We forget that one community’s cold can become the larger society’s flu epidemic. To ignore societal issues today could result in more problems tomorrow. We can’t continue to allow ourselves to be spectators anymore because the need is too great. There’s a great saying “Think Globally, Act Locally”. I think we can all lend a hand in our own communities. Whether that’s volunteering at the local food shelter, homeless shelter, teen outreach center….there is always a place for each of us to add our special talents and gifts toward the betterment of mankind. Most importantly, the main cost will be your time. Every one of us has 24 hours a day to fill, what do you plan to do with yours? One person can make a difference, and then solutions can become cumulative because every little bit helps.
There is also a psychological payoff to volunteering. The satisfaction that you will get from reaching out and making a difference in this world is beyond amazing. Leaving the world better than you found it is what we all should strive for. Every good deed brings about a positive change in someone’s life. Sure, we could all be selfish and only concern ourselves with our own families, our own problems….then you will have to ask yourself whether you are a part of the problem or the solution.

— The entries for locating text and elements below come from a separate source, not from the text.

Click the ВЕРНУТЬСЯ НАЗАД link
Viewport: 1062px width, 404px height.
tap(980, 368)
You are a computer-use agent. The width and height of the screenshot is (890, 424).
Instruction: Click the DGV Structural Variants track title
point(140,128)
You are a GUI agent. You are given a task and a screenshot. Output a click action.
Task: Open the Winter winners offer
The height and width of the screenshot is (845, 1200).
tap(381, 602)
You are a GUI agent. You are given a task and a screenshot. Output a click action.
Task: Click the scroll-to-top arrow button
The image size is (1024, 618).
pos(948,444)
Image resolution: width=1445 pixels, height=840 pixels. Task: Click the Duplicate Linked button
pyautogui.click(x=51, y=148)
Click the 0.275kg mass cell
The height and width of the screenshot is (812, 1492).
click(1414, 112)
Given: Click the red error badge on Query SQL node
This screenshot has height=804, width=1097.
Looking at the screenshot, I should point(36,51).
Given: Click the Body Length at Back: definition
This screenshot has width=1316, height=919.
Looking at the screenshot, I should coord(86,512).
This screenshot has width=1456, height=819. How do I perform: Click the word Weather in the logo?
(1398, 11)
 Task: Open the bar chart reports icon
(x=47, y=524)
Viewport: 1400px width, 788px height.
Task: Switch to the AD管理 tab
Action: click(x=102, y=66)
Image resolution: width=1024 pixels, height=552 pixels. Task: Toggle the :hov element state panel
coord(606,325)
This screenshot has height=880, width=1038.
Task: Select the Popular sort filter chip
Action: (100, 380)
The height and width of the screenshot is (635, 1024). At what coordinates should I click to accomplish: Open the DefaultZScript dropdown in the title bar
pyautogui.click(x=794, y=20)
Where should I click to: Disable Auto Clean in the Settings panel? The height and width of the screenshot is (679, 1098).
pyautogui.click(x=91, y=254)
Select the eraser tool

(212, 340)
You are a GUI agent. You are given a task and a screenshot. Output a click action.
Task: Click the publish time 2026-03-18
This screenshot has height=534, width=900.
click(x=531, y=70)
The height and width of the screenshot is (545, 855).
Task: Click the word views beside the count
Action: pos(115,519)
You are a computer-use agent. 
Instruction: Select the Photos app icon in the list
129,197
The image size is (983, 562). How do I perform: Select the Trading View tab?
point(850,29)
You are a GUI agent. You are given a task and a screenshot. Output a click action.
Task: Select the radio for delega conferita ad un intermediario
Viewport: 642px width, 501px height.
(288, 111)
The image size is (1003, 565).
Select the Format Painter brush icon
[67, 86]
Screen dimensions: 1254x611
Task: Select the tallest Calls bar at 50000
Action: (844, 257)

I used to attend a church where the rallying cry was to not concern yourself with the troubles of the world. That could be interpreted in one way, but their version was to separate yourself completely from those who did not follow the faith. They wanted to create an insular community where only people who believed what they believed mattered. I thought it was the antithesis of what being a Christian truly was. I always think back to a refrain in Stevie Wonder’s song, “As”: “so make sure when you say you’re in it but not of it. You’re not helping to make this earth a place sometimes called Hell.” It’s one thing to do nothing because you feel the problem is too great, it’s another to ignore the world’s ills with malice and forethought. One need not share the same ideology, faith, belief or politics to help someone else, just a willingness to look beyond the surface to see something much deeper. Love.
Sometimes, extending your hand doesn’t require anything more than a random act of kindness. Pay for the driver behind you in the drive-through or offer to pick up an elderly neighbor’s groceries. Visit an assisted living community and share your talents (whether that is singing, reading, listening, etc.). You will be amazed at how much they will appreciate your company because many have either no family or a family who no longer cares. So, whenever you find yourself asking the question, “What can I do?” The answer is ‘make a difference’.